- [ABOUT THIS EXERCISE]:
Lines from the listing that hold the string "column" are what you should return.

- [DATASET RECORDS]:

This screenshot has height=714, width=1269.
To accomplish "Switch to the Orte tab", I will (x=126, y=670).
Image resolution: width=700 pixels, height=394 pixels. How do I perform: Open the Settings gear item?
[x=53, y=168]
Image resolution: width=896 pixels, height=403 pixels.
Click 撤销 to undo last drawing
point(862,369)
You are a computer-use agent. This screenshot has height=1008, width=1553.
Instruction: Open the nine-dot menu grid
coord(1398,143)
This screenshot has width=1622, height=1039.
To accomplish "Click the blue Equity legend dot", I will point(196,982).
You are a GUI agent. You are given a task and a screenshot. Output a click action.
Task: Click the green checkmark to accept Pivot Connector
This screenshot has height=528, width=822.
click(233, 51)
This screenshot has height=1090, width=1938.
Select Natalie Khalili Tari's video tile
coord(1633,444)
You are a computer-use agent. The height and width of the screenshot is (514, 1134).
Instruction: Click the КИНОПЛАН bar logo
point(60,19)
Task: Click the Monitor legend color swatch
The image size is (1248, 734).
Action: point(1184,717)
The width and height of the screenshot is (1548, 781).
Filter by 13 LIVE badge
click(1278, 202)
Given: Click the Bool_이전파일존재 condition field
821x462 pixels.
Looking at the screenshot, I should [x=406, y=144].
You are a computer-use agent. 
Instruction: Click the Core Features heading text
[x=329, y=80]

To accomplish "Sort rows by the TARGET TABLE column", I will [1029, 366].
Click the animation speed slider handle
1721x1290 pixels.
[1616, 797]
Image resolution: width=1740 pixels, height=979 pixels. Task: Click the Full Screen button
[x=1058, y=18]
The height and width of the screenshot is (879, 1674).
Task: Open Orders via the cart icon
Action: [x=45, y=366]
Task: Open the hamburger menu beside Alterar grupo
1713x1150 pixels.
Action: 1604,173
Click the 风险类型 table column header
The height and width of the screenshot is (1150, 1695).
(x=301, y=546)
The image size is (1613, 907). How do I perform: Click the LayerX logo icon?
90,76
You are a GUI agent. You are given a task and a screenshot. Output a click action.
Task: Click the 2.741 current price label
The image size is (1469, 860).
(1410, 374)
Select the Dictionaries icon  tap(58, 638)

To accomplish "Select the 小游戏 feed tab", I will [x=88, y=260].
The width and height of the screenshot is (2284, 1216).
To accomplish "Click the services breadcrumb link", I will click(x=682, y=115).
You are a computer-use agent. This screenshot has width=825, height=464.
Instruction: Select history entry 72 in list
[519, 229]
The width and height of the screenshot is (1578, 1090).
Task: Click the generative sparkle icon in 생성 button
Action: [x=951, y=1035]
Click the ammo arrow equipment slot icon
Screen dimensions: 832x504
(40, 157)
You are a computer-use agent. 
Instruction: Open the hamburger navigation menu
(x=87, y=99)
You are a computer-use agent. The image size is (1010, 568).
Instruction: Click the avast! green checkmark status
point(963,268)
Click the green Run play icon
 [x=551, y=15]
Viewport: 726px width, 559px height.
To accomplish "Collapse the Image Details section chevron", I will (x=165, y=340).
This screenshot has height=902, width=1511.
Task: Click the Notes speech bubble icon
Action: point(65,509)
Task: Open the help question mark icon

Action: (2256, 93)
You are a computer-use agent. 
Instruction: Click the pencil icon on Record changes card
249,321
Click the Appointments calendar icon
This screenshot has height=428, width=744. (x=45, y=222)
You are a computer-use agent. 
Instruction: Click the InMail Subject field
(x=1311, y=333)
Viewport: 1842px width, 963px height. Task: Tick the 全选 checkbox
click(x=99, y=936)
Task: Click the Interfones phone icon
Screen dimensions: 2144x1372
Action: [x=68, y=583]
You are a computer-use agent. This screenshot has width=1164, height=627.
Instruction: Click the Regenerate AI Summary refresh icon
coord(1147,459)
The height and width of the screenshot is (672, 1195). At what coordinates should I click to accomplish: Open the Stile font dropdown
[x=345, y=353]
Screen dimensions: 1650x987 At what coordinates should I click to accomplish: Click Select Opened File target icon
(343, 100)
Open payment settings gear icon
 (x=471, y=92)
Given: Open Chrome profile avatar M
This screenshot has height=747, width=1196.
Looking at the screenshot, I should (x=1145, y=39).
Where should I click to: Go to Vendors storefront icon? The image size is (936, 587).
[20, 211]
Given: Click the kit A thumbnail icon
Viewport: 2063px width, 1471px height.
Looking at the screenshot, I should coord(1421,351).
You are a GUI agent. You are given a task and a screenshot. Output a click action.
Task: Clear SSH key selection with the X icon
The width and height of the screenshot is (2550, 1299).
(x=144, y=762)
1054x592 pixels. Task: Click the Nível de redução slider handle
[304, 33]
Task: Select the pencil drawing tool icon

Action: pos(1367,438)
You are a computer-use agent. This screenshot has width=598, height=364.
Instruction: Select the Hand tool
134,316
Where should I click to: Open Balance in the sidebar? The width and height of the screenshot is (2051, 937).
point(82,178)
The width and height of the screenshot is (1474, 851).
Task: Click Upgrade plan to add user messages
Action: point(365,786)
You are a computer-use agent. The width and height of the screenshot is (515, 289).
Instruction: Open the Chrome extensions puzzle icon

- [RESPONSE TO THIS EXERCISE]:
To accomplish "Sort rows by the TARGET TABLE column", I will [1029, 366].
Click the 风险类型 table column header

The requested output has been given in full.